At this point in history, some 375 years after Bach’s Goldberg Variations, few scholars hold on to the notion that the composition was written at the behest of an insomniac count who wanted something to lull him to sleep. Nevertheless, it makes for such a good story that some still cling to it. In 2015 at Manhattan’s Park Avenue Armory, in a softly lit environment designed by Marina Abramovic, pianist Igor Levit played the variations to an audience invited to have a half-hour nap beforehand.

On the other hand, Brooklyn-born pianist Simone Dinnerstein’s staging, created with choreographer Pam Tanowitz and entitled New Work for Goldberg Variations, suggested anything but slumber. With stage lighting changing through the course of the 90 minutes (presented without interval) and seven dancers circling the piano in Tanowitz’s bustling choreography, Bach’s masterpiece turned into what felt like more of a full day’s activity than a full night’s sleep.

Seen here at Montclair State University, and part of MSU’s Peak Performances series (this year dedicated to works by women), the collaboration received its premiere at Duke University earlier in October, and later toured to Boston, Pennsylvania, and Florida.

The evening began in darkness: As Dinnerstein played the opening aria, a single spotlight gradually focused the eye in the dimness. The dancers—dressed in multi-tone pastel tunics, as opposed to the pianist’s concert black—seemed to materialize out of the air as they stepped into the soft light. They stood motionless for a few seconds before taking unison steps away from the piano and off the stage again. They returned and left again, in duo and trio (there were seven in all), stepping purposefully to Bach’s metered phrases.

A few variations in, the lights brightened, and Dinnerstein increased the tempo, hurrying the dancers in the process. It was tempting to think one had lapsed into a dream state but no, rather than a linear concept, the pianist offered pacing, structure, and phraseology, accompanied by the dull thuds of shoeless feet meshing with Bach’s melodies.

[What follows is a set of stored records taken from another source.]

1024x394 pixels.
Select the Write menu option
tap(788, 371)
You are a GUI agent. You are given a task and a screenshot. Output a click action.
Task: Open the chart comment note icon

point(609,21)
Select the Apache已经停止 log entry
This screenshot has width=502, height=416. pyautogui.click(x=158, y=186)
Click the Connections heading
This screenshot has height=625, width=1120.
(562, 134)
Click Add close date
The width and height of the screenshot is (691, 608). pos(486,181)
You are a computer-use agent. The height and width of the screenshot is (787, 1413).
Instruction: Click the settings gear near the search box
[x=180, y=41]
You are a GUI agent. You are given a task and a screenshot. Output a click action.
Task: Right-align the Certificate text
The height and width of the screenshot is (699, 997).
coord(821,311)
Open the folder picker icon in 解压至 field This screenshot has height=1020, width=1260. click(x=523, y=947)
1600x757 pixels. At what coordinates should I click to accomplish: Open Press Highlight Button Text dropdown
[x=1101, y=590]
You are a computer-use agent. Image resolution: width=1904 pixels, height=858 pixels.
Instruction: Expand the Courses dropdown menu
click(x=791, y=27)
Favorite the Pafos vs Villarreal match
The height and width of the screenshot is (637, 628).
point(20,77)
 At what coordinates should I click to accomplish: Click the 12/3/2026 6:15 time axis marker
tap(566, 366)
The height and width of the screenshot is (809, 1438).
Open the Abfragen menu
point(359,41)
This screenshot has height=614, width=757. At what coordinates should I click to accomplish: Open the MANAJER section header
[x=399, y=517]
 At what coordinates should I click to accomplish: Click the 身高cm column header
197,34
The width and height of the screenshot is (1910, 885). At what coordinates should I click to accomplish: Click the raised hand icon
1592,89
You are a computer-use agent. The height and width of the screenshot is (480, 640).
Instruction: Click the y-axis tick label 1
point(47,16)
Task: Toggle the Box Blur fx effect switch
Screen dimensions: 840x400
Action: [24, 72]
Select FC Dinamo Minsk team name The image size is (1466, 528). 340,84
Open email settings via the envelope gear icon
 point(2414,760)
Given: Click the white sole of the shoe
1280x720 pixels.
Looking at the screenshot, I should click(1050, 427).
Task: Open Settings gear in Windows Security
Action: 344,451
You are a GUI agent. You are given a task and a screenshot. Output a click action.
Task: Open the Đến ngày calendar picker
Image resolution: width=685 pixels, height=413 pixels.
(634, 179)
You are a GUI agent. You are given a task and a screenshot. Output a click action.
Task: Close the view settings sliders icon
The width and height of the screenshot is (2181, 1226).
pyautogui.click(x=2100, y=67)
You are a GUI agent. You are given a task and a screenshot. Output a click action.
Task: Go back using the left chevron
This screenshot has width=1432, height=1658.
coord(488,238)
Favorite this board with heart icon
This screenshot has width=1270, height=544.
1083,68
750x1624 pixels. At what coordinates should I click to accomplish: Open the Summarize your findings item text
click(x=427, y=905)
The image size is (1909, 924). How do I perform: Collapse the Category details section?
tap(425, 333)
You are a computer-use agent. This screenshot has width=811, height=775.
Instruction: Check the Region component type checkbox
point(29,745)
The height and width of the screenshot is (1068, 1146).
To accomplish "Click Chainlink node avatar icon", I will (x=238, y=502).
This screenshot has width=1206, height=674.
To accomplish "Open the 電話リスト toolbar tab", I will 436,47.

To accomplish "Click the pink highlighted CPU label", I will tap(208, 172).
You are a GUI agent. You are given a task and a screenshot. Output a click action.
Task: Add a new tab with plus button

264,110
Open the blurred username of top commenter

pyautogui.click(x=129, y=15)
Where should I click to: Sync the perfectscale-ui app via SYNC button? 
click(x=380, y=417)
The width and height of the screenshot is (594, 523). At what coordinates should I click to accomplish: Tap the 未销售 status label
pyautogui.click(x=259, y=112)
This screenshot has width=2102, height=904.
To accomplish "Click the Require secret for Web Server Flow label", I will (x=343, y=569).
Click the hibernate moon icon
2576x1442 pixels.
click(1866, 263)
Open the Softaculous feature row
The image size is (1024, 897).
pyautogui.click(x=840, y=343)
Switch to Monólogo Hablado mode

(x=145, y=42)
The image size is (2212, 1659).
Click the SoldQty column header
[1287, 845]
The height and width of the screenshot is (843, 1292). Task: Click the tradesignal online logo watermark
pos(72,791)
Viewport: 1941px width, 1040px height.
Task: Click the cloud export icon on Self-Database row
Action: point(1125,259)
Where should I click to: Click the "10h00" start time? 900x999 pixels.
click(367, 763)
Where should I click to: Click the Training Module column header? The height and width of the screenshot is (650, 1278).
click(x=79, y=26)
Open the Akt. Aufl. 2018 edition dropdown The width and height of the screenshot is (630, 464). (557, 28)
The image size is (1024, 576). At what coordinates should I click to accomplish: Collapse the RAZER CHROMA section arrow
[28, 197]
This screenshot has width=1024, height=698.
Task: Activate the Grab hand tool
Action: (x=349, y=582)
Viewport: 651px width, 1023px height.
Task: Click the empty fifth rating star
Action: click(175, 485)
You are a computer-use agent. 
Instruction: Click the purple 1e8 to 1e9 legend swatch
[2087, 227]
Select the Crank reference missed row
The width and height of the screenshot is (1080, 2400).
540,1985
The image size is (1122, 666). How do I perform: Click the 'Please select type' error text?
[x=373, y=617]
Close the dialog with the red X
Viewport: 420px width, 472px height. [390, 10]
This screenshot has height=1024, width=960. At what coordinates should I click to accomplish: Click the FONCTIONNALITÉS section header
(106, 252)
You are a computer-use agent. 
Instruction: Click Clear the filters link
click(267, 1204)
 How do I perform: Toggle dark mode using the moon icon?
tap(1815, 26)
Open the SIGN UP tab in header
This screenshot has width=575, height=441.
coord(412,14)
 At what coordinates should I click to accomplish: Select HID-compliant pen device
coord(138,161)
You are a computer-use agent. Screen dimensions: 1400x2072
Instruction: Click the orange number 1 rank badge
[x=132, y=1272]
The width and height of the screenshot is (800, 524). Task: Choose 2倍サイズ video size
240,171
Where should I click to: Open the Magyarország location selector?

Dinnerstein’s playing was nothing short of spectacular. She first came to acclaim in 2007 with a recording of the Goldbergs (after playing them for six years) and the music certainly hasn’t faded from her memory. If it seems superfluous for another pianist to record a centuries-old masterpiece, hearing either her recording (on Naxos) or live in 2017 makes one realize that old works can still be owned anew.

At Montclair State, she played through many of the sections with barely a pause. Yet she was unhurried, giving each variation its own space to occupy—caring for each one while it was present, and then embracing the next. Though she played them as a set, each variation received its own singularity.

The dancers promenaded around her in various formations, or busied themselves behind and beside her. Around midpoint, they broke into two groups and formed archways out of arms and torsos, as if to mimic Bach’s great architecture, meant to pay homage to the glory of God’s creation. But then they quickly pulled apart, because of course, no human can make such a tower. After all, isn’t that part of the point of Bach’s music.

With all the lights and commotion, it would have been impossible for anyone to go to sleep. Certainly back in the day, Count Kaiserling, who commissioned the variations, would have found the dancers disquieting. But would he have been sitting up in his bed, bouncing along with a smile across his face? What is it to have something to look at? Is it a distraction? Or does it help to focus the ear to have the eye occupied? The final iteration of the theme came under a pale yellow light with all the dancers onstage, and busied the mind in ways unlike Bach usually does, like gazing at a sunset after a busy day.